This blog will cover data ingestion from Kafka to Azure Data Explorer (Kusto) using Kafka Connect.
Azure Data Explorer is a fast and scalable data exploration service that lets you collect, store, and analyze large volumes of data from any diverse sources, such as websites, applications, IoT devices, and more. Kafka Connect platform allows you to stream data between Apache Kafka and external systems in a scalable and reliable manner. The Kafka Connect Sink connector for Azure Data Explorer allows you to move data in Kafka topics to Azure Data Explorer tables which you can later query and analyze.
Here is the GitHub repo for this blog - https://github.com/abhirockzz/kafka-kusto-ingestion-tutorial
The goal is to get started quickly, so we will keep things simple and Docker-ize everything! This includes Kafka, Zookeeper, Kafka Connect worker and the event generator application - defined in docker-compose.yaml
Over the course of this tutorial, you will:
- Get an overview of the individual components
- Configure and setup Azure Data Explorer and install the connector
- Run the end to end demo
If you're looking for a comprehensive coverage of data ingestion with Azure Data Explorer, Kafka and Kubernetes and like a hands-on learning experience, please check out this workshop! https://github.com/Azure/azure-kusto-labs
Pre-requisites
You will need a Microsoft Azure account. Maybe try a free one?
Install Azure CLI if you don't have it already (should be quick!) or just use the Azure Cloud Shell from your browser.

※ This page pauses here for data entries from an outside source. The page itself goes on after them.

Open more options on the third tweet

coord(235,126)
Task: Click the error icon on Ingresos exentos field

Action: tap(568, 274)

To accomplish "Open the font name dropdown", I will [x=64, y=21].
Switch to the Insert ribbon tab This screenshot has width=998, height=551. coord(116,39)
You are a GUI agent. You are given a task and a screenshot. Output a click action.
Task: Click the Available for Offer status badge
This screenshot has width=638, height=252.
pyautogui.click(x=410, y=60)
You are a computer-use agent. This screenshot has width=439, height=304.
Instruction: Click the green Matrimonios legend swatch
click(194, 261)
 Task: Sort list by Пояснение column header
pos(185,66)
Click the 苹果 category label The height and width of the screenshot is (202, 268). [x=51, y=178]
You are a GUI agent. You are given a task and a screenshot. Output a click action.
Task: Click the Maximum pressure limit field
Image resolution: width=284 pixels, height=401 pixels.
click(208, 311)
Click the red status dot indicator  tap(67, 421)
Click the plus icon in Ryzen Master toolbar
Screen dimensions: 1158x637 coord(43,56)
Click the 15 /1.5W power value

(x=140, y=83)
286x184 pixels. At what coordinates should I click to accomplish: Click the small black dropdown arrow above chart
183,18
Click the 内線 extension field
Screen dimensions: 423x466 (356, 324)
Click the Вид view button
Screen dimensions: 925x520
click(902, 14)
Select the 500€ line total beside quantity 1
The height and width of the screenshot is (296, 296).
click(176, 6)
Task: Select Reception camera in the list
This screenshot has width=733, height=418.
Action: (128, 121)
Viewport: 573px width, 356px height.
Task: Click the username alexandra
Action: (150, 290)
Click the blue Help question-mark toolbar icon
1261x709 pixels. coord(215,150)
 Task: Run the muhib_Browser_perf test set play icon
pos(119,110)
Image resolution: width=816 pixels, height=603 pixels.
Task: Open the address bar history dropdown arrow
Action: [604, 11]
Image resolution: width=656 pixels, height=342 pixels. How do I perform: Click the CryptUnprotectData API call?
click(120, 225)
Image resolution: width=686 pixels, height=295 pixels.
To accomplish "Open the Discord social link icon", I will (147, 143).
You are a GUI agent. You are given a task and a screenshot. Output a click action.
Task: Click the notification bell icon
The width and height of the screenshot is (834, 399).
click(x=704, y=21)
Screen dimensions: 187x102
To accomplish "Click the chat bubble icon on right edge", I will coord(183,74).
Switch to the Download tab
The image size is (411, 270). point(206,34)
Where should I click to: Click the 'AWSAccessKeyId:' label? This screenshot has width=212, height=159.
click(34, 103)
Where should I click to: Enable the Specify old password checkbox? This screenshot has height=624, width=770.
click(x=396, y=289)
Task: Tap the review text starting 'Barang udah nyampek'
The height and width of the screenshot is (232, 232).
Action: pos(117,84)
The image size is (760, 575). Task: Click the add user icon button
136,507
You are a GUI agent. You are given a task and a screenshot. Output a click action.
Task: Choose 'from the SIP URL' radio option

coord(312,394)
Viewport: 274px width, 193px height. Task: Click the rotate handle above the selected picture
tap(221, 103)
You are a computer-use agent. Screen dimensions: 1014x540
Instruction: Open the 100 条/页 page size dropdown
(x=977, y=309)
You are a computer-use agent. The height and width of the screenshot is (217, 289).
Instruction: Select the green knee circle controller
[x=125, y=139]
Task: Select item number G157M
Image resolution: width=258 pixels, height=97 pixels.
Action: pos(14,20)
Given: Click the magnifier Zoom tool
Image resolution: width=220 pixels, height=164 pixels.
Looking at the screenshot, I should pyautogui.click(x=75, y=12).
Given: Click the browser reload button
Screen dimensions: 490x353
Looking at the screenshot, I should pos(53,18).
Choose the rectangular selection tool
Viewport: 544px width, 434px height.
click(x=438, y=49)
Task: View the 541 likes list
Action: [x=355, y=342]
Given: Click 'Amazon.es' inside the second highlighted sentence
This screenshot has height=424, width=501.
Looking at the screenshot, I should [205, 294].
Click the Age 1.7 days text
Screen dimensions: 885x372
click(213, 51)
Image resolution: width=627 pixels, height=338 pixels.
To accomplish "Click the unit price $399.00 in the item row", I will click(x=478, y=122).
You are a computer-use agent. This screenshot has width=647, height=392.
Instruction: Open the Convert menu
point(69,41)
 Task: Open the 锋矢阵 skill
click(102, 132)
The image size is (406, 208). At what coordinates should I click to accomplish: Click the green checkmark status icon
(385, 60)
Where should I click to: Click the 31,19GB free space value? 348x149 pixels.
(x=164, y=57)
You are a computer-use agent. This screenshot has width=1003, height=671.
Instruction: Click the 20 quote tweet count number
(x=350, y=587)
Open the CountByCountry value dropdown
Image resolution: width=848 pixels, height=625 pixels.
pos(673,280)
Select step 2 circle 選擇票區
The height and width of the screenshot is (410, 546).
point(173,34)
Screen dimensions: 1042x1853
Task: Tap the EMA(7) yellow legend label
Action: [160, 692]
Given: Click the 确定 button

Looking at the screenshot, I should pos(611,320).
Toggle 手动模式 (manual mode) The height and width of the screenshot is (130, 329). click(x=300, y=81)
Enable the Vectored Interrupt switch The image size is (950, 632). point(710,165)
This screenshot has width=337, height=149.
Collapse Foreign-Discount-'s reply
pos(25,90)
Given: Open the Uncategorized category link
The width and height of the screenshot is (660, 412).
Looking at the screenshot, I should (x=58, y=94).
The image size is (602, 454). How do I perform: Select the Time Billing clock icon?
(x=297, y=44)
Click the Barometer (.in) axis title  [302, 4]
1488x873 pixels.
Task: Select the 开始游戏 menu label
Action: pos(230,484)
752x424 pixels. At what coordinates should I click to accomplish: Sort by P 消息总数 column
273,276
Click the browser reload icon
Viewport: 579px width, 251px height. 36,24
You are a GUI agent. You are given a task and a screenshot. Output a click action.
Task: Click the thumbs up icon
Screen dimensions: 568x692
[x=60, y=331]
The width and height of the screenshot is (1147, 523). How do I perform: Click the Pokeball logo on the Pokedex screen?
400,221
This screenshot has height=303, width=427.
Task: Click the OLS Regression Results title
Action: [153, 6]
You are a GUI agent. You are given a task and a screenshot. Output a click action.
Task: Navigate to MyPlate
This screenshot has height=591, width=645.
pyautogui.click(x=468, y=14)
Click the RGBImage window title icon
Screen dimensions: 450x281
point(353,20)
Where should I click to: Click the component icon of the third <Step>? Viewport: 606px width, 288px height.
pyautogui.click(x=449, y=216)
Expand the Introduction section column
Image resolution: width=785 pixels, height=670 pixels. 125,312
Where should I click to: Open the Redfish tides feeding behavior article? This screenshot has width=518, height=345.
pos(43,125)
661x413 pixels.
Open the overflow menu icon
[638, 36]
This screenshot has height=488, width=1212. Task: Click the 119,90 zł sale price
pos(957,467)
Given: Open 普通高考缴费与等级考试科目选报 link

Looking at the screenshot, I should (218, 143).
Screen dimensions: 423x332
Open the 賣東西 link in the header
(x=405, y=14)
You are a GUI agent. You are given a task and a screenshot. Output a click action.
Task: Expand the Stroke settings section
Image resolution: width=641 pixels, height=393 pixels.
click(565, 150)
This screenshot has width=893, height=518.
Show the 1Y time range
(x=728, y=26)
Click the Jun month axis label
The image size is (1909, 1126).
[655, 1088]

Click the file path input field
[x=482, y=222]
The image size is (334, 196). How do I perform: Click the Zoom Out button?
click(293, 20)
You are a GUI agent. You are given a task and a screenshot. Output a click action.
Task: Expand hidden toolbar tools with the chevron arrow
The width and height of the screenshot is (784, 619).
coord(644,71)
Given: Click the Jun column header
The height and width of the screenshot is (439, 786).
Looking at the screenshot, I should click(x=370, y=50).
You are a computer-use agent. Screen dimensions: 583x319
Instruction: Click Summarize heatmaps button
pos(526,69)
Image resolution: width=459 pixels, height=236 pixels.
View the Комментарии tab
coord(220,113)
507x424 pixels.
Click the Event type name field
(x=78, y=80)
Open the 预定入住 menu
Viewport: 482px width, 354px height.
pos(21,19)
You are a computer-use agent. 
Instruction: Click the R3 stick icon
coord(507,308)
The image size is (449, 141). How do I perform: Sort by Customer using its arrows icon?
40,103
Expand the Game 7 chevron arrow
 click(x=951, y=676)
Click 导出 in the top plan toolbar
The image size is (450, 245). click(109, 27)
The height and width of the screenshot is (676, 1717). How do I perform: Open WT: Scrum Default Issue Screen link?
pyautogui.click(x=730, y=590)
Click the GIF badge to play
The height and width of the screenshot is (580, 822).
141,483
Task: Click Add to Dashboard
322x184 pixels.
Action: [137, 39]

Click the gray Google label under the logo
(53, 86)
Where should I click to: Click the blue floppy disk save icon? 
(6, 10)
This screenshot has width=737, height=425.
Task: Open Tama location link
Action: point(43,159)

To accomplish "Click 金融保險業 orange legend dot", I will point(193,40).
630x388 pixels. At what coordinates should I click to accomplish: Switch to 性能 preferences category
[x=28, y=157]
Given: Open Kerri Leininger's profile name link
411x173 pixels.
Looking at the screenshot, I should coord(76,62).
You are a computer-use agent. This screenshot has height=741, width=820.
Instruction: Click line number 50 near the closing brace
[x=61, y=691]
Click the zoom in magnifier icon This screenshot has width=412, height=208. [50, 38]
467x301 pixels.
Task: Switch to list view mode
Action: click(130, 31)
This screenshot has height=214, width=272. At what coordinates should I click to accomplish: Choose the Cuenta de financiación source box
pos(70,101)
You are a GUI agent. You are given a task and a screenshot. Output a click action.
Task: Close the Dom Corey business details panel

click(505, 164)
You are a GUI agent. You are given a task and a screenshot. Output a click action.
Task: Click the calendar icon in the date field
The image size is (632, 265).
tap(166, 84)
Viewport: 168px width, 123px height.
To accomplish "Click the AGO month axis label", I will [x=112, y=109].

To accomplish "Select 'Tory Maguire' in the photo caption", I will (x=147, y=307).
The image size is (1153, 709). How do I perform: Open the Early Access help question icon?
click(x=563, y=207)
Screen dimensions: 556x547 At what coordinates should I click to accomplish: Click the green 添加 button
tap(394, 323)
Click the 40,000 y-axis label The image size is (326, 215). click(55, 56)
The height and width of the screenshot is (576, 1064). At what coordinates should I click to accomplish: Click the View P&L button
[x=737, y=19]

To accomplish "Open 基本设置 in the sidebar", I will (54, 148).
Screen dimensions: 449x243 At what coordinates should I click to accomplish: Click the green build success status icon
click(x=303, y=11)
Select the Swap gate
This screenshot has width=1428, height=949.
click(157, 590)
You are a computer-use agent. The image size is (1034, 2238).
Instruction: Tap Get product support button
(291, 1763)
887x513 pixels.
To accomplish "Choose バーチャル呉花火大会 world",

Docker and Docker Compose installed
Overview
As previously mentioned, all the components are defined inside docker-compose.yaml
file. Let's go over it bit by bit:
The Kafka and Zookeeper part is pretty straightforward - using the debezium images
zookeeper:
image: debezium/zookeeper:1.2
ports:
- 2181:2181
kafka:
image: debezium/kafka:1.2
ports:
- 9092:9092
links:
- zookeeper
depends_on:
- zookeeper
environment:
- ZOOKEEPER_CONNECT=zookeeper:2181
- KAFKA_ADVERTISED_LISTENERS=PLAINTEXT://localhost:9092
The events-producer
service is a simple application that sends Storm Events data to a Kafka topic. Storm Events data is a canonical example used throughout the Azure Data Explorer documentation (for example, check this Quickstart and the complete CSV file). The producer app uses the original CSV, but only includes selected fields (such as start and end time, state, source etc.) rather than the entire row (which has more than 20 columns). Here is the sample data:
2007-01-01 00:00:00.0000000,2007-01-01 05:00:00.0000000,23357,WISCONSIN,Winter Storm,COOP Observer
2007-01-01 00:00:00.0000000,2007-01-01 06:00:00.0000000,9488,NEW YORK,Winter Weather,Department of Highways
2007-01-01 00:00:00.0000000,2007-01-01 06:00:00.0000000,9487,NEW YORK,Winter Weather,Department of Highways
...
The service component in Docker Compose is defined as such:
events-producer:
build:
context: ./storm-events-producer
links:
- kafka
depends_on:
- kafka
environment:
- KAFKA_BOOTSTRAP_SERVER=kafka:9092
- KAFKA_TOPIC=storm-events
- SOURCE_FILE=StormEvents.csv
The sink connector is where a lot of the magic happens! Let's explore it:
Kafka Sink Connector for Azure Data Explorer
Here is the kusto-connect
service in docker compose file:
kusto-connect:
build:
context: ./connector
ports:
- 8083:8083
links:
- kafka
depends_on:
- kafka
environment:
- BOOTSTRAP_SERVERS=kafka:9092
- GROUP_ID=adx
- CONFIG_STORAGE_TOPIC=my_connect_configs
- OFFSET_STORAGE_TOPIC=my_connect_offsets
- STATUS_STORAGE_TOPIC=my_connect_statuses
The container is built from a Dockerfile
- this makes it easier for you to run it locally as opposed to pulling it from an external Docker registry
FROM debezium/connect:1.2
WORKDIR $KAFKA_HOME/connect
ARG KUSTO_KAFKA_SINK_VERSION
RUN curl -L -O https://github.com/Azure/kafka-sink-azure-kusto/releases/download/v$KUSTO_KAFKA_SINK_VERSION/kafka-sink-azure-kusto-$KUSTO_KAFKA_SINK_VERSION-jar-with-dependencies.jar
It's based on top of the Debezium Kafka Connect image. Simply download the Kusto Connector JAR (version 1.0.1 at the time of writing) and place it in the Kafka Connect plugins directory. That's it!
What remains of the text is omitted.